_GOAL OF THE EXERCISE_
Range to reproduce from the entries below: the line with "Instruction: Click the May green bar", the line with "Task: Tick the Инвертировать filter checkbox", and every line in between. Give them exactly and give nothing else.
[[ EXERCISE INPUT open ]]
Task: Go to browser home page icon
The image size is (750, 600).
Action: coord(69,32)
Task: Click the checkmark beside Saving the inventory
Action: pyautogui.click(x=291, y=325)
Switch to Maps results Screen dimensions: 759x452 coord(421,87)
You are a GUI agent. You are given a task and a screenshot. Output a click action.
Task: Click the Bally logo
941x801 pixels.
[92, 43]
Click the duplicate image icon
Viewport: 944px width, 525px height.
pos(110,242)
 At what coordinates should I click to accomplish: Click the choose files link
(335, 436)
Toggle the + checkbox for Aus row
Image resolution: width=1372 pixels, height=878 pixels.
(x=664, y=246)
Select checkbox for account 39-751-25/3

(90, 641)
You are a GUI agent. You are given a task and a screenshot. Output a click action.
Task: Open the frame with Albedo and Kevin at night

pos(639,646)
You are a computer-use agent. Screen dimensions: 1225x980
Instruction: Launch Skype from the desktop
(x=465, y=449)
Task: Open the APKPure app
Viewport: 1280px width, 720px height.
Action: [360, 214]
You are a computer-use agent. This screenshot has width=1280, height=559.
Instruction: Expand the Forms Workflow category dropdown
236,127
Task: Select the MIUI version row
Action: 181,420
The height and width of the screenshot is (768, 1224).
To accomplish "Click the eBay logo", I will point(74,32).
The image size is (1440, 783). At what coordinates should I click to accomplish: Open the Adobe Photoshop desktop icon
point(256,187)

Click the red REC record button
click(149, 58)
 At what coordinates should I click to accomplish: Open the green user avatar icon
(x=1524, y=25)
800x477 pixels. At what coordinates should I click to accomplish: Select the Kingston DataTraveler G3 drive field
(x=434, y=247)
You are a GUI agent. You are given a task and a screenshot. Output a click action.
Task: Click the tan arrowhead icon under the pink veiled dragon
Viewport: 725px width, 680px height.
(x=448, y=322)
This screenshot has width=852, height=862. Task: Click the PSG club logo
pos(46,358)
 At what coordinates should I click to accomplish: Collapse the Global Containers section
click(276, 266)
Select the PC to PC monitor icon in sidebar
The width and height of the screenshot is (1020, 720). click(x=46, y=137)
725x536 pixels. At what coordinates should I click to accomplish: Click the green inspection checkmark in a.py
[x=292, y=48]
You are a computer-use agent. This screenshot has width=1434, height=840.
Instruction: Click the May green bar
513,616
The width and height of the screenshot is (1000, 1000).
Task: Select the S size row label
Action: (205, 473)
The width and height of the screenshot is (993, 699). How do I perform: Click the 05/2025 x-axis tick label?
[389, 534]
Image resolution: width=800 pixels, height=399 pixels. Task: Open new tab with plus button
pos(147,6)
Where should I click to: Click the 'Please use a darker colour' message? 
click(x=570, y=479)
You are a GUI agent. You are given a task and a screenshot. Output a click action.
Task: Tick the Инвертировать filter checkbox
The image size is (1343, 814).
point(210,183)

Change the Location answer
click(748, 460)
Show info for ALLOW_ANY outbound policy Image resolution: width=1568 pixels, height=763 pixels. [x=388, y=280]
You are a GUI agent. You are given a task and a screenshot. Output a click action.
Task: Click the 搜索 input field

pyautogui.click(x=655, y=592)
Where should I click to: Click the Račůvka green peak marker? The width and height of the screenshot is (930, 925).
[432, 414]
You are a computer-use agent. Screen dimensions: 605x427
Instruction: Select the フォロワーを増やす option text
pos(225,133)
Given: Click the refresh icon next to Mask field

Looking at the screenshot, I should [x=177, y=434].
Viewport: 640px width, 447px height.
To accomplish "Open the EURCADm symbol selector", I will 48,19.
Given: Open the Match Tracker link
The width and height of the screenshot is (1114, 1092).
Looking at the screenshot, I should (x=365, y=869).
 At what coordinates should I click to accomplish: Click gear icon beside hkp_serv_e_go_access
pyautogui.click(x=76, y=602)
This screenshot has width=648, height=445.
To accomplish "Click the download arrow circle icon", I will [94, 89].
[[ EXERCISE INPUT closed ]]
_REPLY TO THE TASK_
Instruction: Click the May green bar
513,616
The width and height of the screenshot is (1000, 1000).
Task: Select the S size row label
Action: (205, 473)
The width and height of the screenshot is (993, 699). How do I perform: Click the 05/2025 x-axis tick label?
[389, 534]
Image resolution: width=800 pixels, height=399 pixels. Task: Open new tab with plus button
pos(147,6)
Where should I click to: Click the 'Please use a darker colour' message? 
click(x=570, y=479)
You are a GUI agent. You are given a task and a screenshot. Output a click action.
Task: Tick the Инвертировать filter checkbox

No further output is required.